William Henry Augustus Bissell (November 10, 1814 - May 14, 1893) was the second bishop of Vermont in the Episcopal Church in the United States of America.

==Education==
Bissell was born on November 10, 1814, in Randolph, Vermont, the son of Ezekiel Bissell and Elizabeth Washburn. He graduated from the University of Vermont in 1836 and commenced his teaching career in Detroit. He also studied theology at Vermont Episcopal Institute.

==Ordination==
Bissell was ordained deacon on September 29, 1839, by Bishop Benjamin T. Onderdonk of New York. He was ordained a priest a year later on August 2 by the same bishop.

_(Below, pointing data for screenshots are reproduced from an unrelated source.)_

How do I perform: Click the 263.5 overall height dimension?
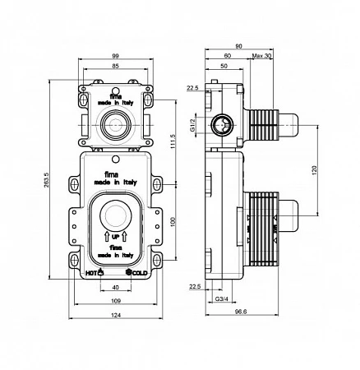46,180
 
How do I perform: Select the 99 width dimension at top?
116,56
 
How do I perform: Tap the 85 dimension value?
116,66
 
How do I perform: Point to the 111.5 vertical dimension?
173,141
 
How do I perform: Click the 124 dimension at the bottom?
116,315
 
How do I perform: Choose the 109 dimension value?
116,301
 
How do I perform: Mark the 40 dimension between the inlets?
116,287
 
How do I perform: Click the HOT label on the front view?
91,273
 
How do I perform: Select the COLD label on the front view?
140,273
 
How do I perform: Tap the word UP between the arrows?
116,237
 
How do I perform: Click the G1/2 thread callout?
192,125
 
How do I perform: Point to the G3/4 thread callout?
222,298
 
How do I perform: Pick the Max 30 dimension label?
261,56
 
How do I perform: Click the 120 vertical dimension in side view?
314,170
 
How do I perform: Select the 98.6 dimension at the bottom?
241,312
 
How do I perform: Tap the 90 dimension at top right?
239,46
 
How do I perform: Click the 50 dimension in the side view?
224,66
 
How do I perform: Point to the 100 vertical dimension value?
173,222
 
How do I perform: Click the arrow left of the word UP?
107,237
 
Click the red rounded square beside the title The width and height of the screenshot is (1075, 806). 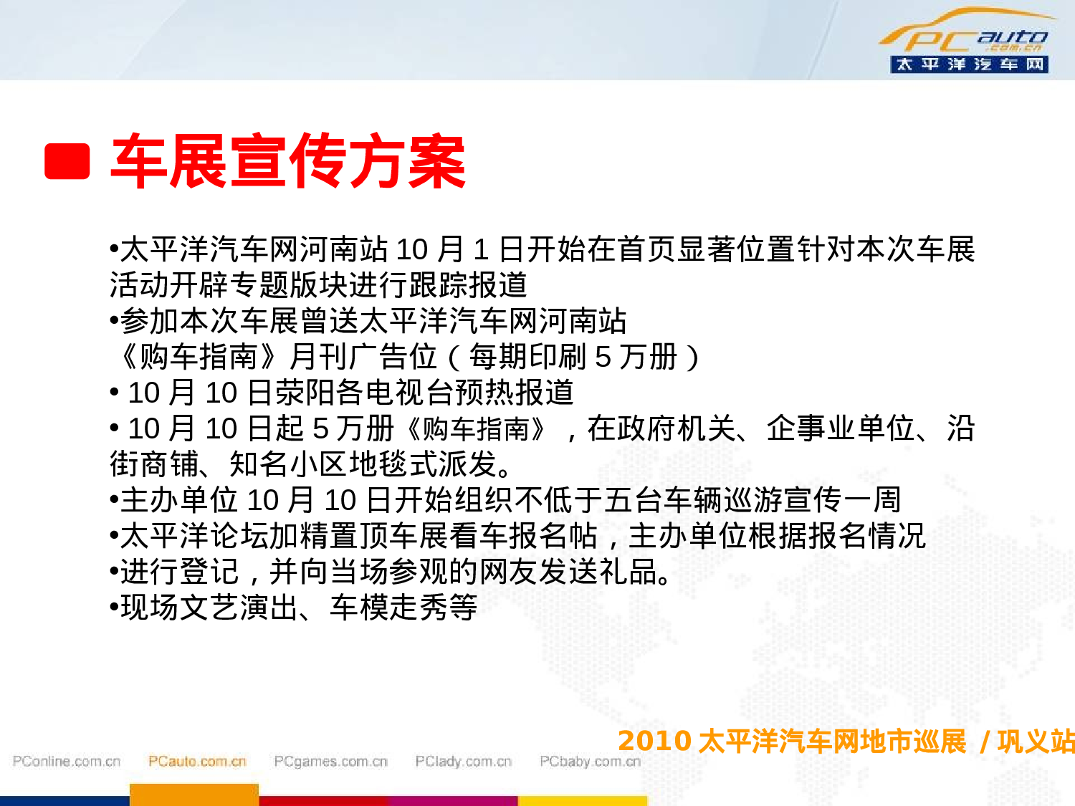tap(67, 161)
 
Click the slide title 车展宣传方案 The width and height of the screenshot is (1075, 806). tap(288, 161)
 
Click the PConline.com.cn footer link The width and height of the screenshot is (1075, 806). tap(67, 762)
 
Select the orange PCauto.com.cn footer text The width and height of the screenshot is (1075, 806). tap(197, 762)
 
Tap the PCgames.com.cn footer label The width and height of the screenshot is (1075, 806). tap(330, 762)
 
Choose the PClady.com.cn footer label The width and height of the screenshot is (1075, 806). tap(463, 762)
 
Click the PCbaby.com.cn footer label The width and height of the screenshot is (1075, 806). tap(590, 762)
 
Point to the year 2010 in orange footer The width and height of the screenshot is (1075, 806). tap(654, 742)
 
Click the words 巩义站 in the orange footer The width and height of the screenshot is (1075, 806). tap(1036, 742)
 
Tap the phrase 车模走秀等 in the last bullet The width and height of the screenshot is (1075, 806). tap(403, 608)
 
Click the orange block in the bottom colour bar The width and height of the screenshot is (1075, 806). tap(194, 795)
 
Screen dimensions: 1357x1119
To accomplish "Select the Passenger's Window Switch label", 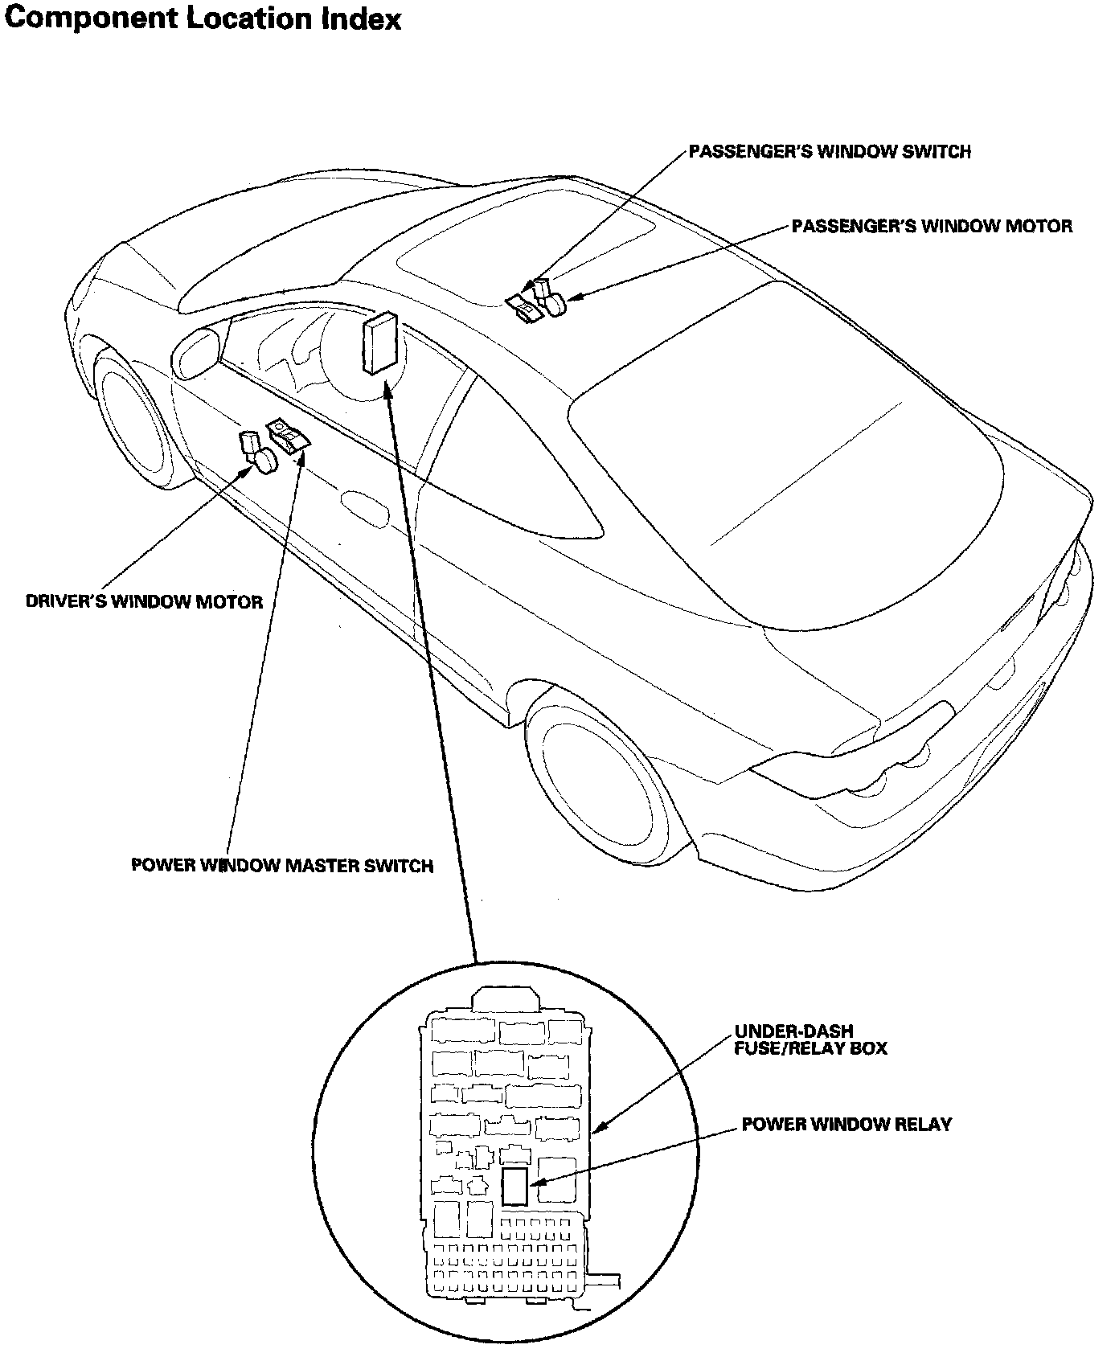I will (x=830, y=151).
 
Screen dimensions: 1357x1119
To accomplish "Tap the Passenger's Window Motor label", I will (x=932, y=226).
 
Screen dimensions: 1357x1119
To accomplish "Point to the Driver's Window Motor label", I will (x=145, y=601).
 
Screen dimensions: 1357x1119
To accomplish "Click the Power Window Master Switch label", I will (x=282, y=866).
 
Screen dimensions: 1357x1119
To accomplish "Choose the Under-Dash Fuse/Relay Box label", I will (x=810, y=1039).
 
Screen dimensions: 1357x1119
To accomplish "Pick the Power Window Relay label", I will (x=846, y=1124).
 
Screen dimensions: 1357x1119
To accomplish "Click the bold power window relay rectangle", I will (x=514, y=1186).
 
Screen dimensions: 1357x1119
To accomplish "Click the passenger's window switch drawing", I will (x=524, y=308).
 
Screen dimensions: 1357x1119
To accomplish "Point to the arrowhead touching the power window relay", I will (x=536, y=1183).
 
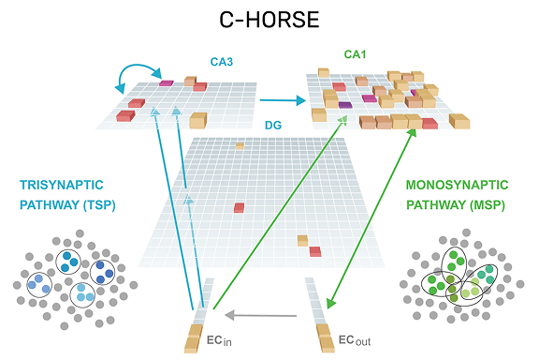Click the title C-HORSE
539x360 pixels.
pyautogui.click(x=270, y=20)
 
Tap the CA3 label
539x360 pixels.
pyautogui.click(x=222, y=62)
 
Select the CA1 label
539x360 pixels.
pyautogui.click(x=355, y=54)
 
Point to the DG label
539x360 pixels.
pyautogui.click(x=273, y=125)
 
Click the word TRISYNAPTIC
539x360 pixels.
pyautogui.click(x=62, y=185)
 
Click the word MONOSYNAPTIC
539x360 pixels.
pyautogui.click(x=457, y=185)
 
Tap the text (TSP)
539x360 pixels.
pyautogui.click(x=99, y=205)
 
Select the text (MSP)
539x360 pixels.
pyautogui.click(x=488, y=205)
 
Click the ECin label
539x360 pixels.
pyautogui.click(x=219, y=340)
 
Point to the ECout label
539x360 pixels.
pyautogui.click(x=355, y=340)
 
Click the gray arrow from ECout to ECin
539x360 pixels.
pyautogui.click(x=260, y=315)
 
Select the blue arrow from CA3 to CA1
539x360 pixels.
pyautogui.click(x=283, y=100)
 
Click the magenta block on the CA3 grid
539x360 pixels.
pyautogui.click(x=166, y=83)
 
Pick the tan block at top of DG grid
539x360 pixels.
pyautogui.click(x=240, y=146)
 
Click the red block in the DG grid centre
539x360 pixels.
pyautogui.click(x=239, y=208)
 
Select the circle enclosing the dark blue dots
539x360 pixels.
pyautogui.click(x=102, y=272)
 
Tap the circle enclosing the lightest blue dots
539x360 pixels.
pyautogui.click(x=82, y=295)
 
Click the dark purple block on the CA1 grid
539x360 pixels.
pyautogui.click(x=345, y=105)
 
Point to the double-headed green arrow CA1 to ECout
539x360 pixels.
pyautogui.click(x=371, y=218)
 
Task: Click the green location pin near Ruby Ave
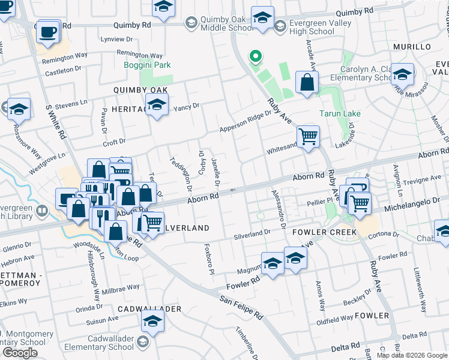point(255,58)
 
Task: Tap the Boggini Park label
point(147,65)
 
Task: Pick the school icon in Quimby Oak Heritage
point(157,106)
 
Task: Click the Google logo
point(20,353)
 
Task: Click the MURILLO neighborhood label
point(412,47)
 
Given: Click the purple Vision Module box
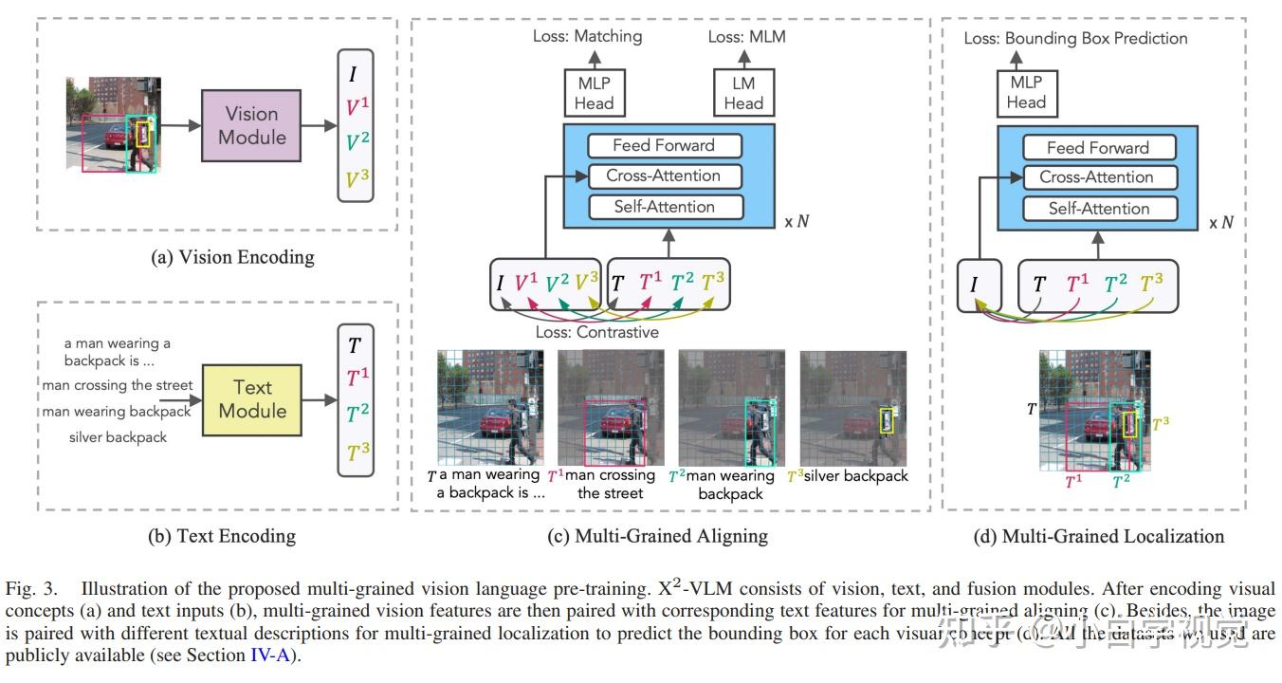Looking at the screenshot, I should pos(250,125).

Bissell served as assistant of Christ Church in Troy, New York. In 1941 he was appointed rector of Trinity Church in Watervliet, New York, a post he held until 1845 when he became rector of Grace Church in Lyons, New York. In 1848 he was appointed rector of Trinity Church in Geneva, New York.

==Episcopacy==
Bissell was elected Bishop of Vermont in 1868 and consecrated bishop on June 3, 1868, by Samuel A. McCoskry Bishop of Michigan and co-consecrated by John Williams of Connecticut, Horatio Potter of New York, Arthur Cleveland Coxe of Western New York and Henry A. Neely of Maine. Bissell died on May 14, 1893, in Burlington, Vermont.

==Personal life==
Bissell married Martha Cotton Moulton on August 25, 1838, and had four children.